DMRC face huge losses, F&B kiosks bear the brunt

Published by
Sashikala VP

Amid Covid-19 lockdown and restrictions, Delhi metro services — especially the food kiosks at the stations — struggle to stay afloat

 

While the Delhi Metro Rail Corporation (DMRC) faces huge losses, what about the kiosks offering food and beverages at the stations? Some have closed down, and others continue on, earning sometimes less than half of what they made in pre-Covid times.

Manish Kumar, whose brother has six kiosks through tender with the DMRC at various stations in the yellow line of Delhi metro, is worried about the third wave. “If it happens, then we’ll just close everything and go back to our village in UP’s Moradabad. I’ll get back to farming. We can’t continue on like this.”

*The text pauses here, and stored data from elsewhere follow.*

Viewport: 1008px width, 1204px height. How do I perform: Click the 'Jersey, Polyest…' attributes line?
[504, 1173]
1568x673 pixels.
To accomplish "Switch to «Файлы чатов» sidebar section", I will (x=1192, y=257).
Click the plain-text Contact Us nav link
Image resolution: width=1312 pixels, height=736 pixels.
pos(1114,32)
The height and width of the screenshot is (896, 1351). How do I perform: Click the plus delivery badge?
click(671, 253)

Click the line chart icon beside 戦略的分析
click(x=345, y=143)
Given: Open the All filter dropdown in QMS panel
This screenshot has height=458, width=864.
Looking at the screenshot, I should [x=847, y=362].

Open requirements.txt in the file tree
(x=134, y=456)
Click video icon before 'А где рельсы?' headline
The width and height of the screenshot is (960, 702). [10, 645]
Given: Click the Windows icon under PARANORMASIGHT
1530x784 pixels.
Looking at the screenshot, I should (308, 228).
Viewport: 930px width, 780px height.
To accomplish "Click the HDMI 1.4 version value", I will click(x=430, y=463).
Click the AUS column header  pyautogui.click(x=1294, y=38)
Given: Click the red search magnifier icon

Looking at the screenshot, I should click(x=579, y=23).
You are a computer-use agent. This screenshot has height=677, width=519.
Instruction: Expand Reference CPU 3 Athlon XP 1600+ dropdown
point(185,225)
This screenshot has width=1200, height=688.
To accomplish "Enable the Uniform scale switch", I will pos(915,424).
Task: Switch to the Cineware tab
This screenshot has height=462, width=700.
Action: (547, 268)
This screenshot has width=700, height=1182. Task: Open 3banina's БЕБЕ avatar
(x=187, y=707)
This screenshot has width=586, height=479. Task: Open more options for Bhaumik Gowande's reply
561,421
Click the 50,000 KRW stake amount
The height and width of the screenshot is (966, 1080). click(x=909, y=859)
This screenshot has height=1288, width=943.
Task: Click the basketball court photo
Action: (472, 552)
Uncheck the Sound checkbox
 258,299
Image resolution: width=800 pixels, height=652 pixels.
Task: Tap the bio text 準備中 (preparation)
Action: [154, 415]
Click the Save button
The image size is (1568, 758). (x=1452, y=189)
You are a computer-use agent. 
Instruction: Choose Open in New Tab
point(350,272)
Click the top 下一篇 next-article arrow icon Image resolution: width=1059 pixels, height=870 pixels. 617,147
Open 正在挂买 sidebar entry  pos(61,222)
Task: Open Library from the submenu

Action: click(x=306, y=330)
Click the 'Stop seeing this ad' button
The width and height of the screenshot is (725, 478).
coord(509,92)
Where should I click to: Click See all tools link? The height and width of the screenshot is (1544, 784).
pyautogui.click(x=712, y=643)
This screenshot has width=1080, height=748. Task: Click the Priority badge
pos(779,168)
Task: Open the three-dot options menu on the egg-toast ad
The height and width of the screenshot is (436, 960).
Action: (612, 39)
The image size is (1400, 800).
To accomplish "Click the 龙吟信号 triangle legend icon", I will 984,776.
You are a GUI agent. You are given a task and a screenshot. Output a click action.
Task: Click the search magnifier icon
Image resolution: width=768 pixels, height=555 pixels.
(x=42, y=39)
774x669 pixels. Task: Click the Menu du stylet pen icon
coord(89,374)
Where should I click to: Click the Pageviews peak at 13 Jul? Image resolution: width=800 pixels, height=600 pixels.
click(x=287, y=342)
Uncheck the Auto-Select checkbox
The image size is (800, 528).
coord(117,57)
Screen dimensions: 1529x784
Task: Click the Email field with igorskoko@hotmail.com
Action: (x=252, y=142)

We meet Kumar at Hauz Khas metro station where he helps run one of the six kiosks under the name Food Track. He claims his brother Sintu faced heavy losses when he paid about 30 lakhs for 16-17 kiosks at the metro stations before Covid. “After lockdown we were forced to give up the lease. Now we have just a few left and they make barely enough money. Right now, it’s 2pm and I have made just about Rs 1,000 while earlier I would have made double that or even more.”

Credit – Sashikala VP

Since last year, when Covid-19 pandemic entered, it has been a tough ride for the overground and underground services — much like the other industries. In 2020, metro trains faced a complete shutdown from March 22 with services resuming after more than five months on September 7. This year, on April 6, owing to the imposition of night curfews, Delhi metro’s restrictions began and went into full suspension mode on May 10 – as by May 2, Delhi was witnessing 20,394 positive cases a day and 407 deaths according to the Delhi State Health Bulletin.

Now, metro services are crawling back to its old days, reopening on June 7 but with a 50% seating capacity. Rajiv Chowk, which at any given point was a crowded junction, looks unnervingly empty in the early evening hours, as long queues outside the station stop the overcrowding of the station where the blue line and yellow line meet.

In a statement on June 24, Anuj Dayal, Executive Director, Corporate Communications at DMRC said “the carrying capacity of the Delhi Metro as per existing guidelines is in the range of 10-15% only.”

With months of closure and low footfall, even franchise chains such as Café Coffee Day seem to have packed up and left their outlet in Rajiv Chowk metro station. Another kiosk which remains closed is Munch, but a shop hand here said they will soon reopen, “the boys working here were not returning mostly out of fear of Covid. Now that they have come, we are cleaning up and will open.”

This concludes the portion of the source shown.